Objective: To investigate the expression of tumour necrosis factor (TNF)-like weak inducer of apoptosis (TWEAK) and its receptor fibroblast growth factor inducible 14 (Fn14) in the inflamed synovium of patients with arthritis, as TWEAK blockade has been observed to have a beneficial effect in an animal model of rheumatoid arthritis (RA).
Methods: Synovial tissue (ST) biopsies were obtained from 6 early, methotrexate-naive patients with RA as well as 13 patients with RA and 16 patients with psoriatic arthritis (PsA) who were matched for treatment and disease duration. Serial ST samples were obtained from a separate cohort of 13 patients with RA before and after infliximab treatment. TWEAK and Fn14 expression was evaluated by immunohistochemistry and digital image analysis.

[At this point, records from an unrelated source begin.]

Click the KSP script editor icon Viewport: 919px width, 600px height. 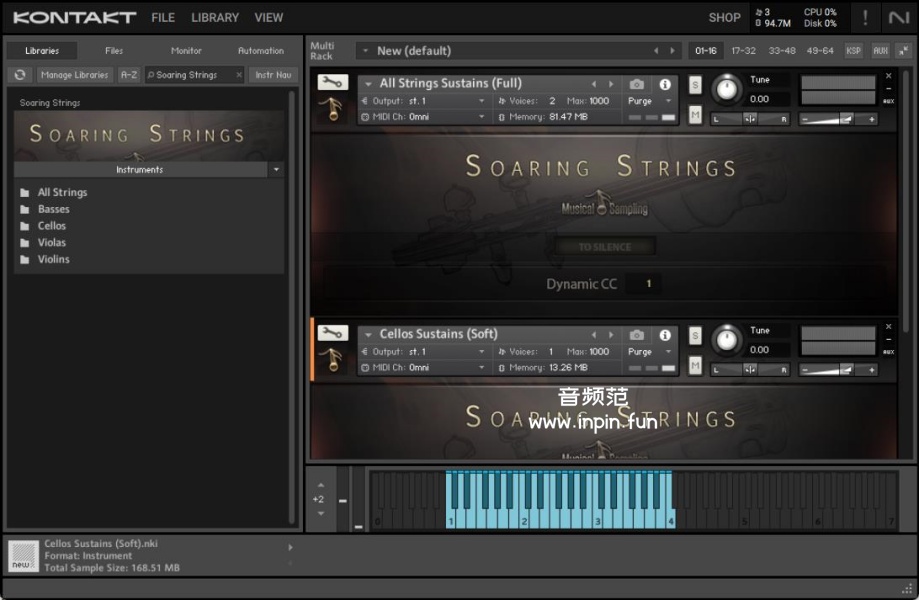pos(853,51)
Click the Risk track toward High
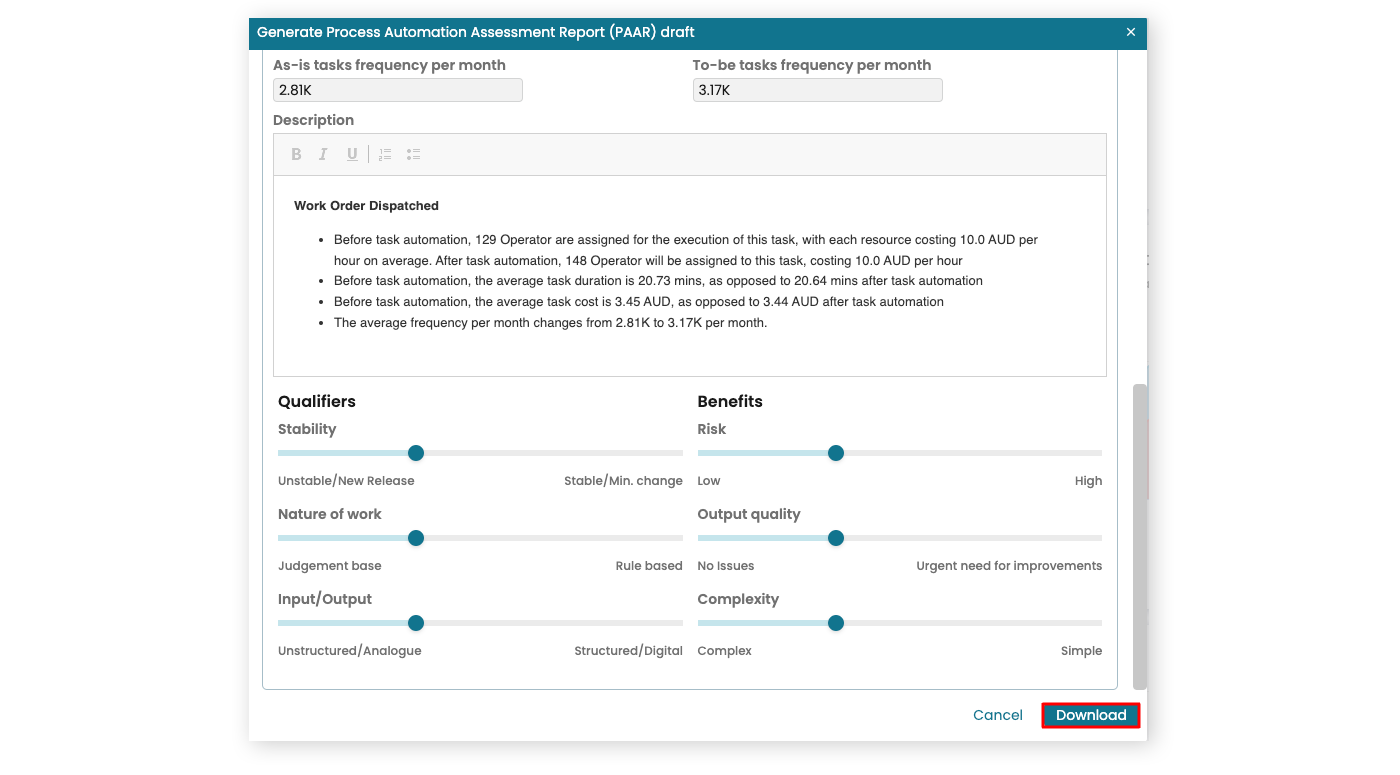This screenshot has width=1400, height=775. (x=980, y=453)
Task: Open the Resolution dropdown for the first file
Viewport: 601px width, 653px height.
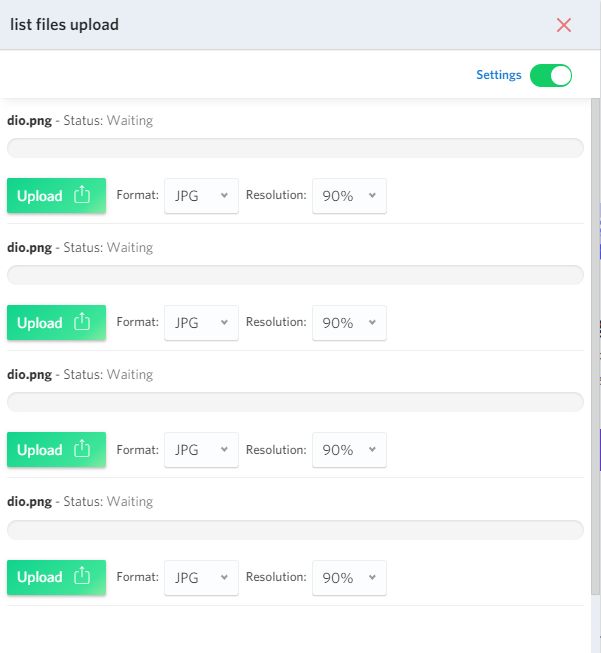Action: coord(349,196)
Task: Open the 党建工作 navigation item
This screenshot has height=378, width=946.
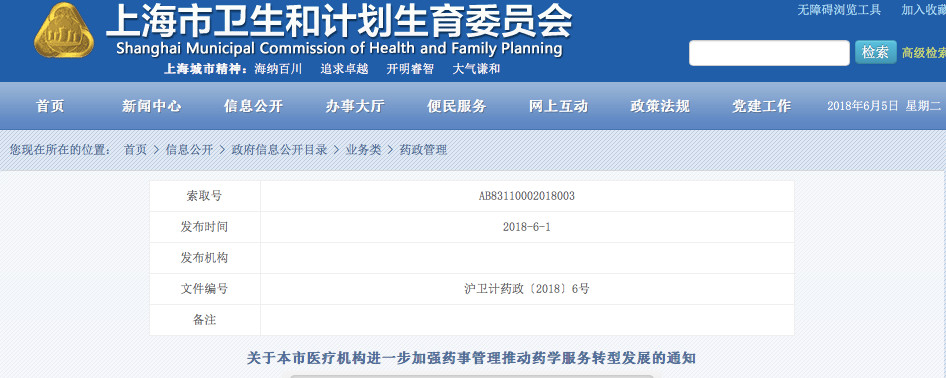Action: click(761, 106)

Results: TWEAK and Fn14 were clearly expressed in ST of patients with RA and PsA. TWEAK expression was significantly higher in RA (sub)lining samples compared to PsA (p = 0.005 and p = 0.014, respectively), but Fn14 expression was comparable. Double immunofluorescence showed TWEAK and Fn14 expression on fibroblast-like synoviocytes and macrophages, but not T cells. Of interest, persistent TWEAK and Fn14 expression was found after anti-TNF therapy.
Conclusions: TWEAK and Fn14 are abundantly expressed in the inflamed synovium of patients with RA and PsA. This raises the possibility that blocking TWEAK/Fn14 signalling could be of therapeutic benefit in inflammatory arthritis.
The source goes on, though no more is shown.